### PROBLEM LINK

**Author:** Praveen Dhinwa

**Tester:** Alexey Zayakin

**Editorialist:** Jakub Safin

### DIFFICULTY

EASY

### PREREQUISITIES

none

### PROBLEM

The problem CHEFSUM is as follows: for a given array of size N, find the least number i such that the sum of its first i elements and last N-i+1 elements is the smallest.

Find a countertest - an array of size N such that the answer to this problem is incorrect when using 32-bit unsigned integers (working modulo 2^{32}).

### QUICK EXPLANATION

Make only the maximum overflow to zero. Use only two different numbers in the array; their difference should be 1.

### EXPLANATION

One strategy we could use is forcing just one of the sums to be evaluated incorrectly as the minimum, while all other sums are evaluated correctly – this gives us better control over the pseudocode we’re trying to break.

Since we’re dealing with overflow where the sums are evaluated mod 2^{32}, there’s an easy way to do that and incorrectly evaluate the largest sum – just make that sum equal to 2^{32}. This way, the pseudocode will evaluate the maximum as 0 instead and print the index that gives the maximum instead of the minimum (as long as all other sums are positive).

Another important observation comes from the solution of CHEFSUM: prefSum[i]+sufSum[i] is just the sum S of all elements of A plus A[i]. The maximum sum therefore appears for the maximum element of A (let’s denote it by a).

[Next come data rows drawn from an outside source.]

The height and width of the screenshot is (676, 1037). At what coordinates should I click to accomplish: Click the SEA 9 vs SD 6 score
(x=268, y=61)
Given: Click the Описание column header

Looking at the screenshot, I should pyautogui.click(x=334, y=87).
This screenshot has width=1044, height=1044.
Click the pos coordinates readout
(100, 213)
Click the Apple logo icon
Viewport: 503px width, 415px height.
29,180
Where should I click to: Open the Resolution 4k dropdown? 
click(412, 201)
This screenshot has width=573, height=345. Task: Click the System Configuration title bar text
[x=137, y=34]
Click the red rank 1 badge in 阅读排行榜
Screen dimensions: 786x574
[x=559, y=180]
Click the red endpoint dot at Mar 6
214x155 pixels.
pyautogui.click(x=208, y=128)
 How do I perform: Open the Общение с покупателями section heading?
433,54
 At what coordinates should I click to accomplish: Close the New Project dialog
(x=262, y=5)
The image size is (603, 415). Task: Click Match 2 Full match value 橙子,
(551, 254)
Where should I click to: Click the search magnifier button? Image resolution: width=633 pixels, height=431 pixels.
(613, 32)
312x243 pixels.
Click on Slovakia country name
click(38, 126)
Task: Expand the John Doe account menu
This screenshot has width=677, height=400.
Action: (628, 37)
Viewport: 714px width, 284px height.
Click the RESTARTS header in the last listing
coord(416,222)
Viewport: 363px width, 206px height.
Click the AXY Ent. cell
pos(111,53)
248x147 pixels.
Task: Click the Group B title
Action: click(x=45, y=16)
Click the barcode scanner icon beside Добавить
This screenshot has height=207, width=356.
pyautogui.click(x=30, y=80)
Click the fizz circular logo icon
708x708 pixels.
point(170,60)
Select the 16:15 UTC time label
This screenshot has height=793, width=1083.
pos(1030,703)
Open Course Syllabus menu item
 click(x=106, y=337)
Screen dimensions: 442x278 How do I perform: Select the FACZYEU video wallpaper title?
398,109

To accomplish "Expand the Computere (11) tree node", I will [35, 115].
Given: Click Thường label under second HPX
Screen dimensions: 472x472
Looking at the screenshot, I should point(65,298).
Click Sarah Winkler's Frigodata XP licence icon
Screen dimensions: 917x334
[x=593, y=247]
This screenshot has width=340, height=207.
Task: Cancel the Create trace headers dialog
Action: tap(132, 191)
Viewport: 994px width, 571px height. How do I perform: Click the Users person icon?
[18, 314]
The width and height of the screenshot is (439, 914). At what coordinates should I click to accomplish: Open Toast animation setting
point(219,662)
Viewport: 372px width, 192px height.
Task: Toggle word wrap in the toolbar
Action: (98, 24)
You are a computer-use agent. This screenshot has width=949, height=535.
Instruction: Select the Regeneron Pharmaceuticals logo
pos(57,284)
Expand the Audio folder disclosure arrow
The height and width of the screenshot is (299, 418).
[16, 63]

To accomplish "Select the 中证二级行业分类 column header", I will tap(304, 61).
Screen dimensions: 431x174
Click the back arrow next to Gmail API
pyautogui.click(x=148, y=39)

This allows us to considerably simplify the output array A. For example, we can use just two different numbers a,b in A and there’s nothing to lose by making b as large as possible, so b = a-1. The pseudocode will still evaluate all sums S+a as 0 and S+b as 2^{32}-1, so it will return one of the incorrect indices anyway (we don’t even need to care which one).

Finally, we can express exactly how many numbers a,b there should be and what the value of a should be: n_a and n_b respectively, where n_a + n_b = N and a (n_a+1) + b n_b = 2^{32}. This can be simplified to 2^{32} = n_a + 1 + b (N+1). Since N+1 > 1+n_a, this means n_a+1 is 2^{32} modulo N+1 (watch out, we need 64-bit integers to evaluate this!) and b the result of integer division of 2^{32} by N+1.

We need to check if such a solution is always valid. There are 2 conditions: N > n_a > 0 and 10^5 \ge a > 1. Fortunately, both hold for any input number N *in the given range*, so we’ve got a working solution – just print n_a times a and n_b times b.

The time complexity of this algorithm is O(N) only due to printing the output (we can describe the output in O(1)) and memory complexity is O(1).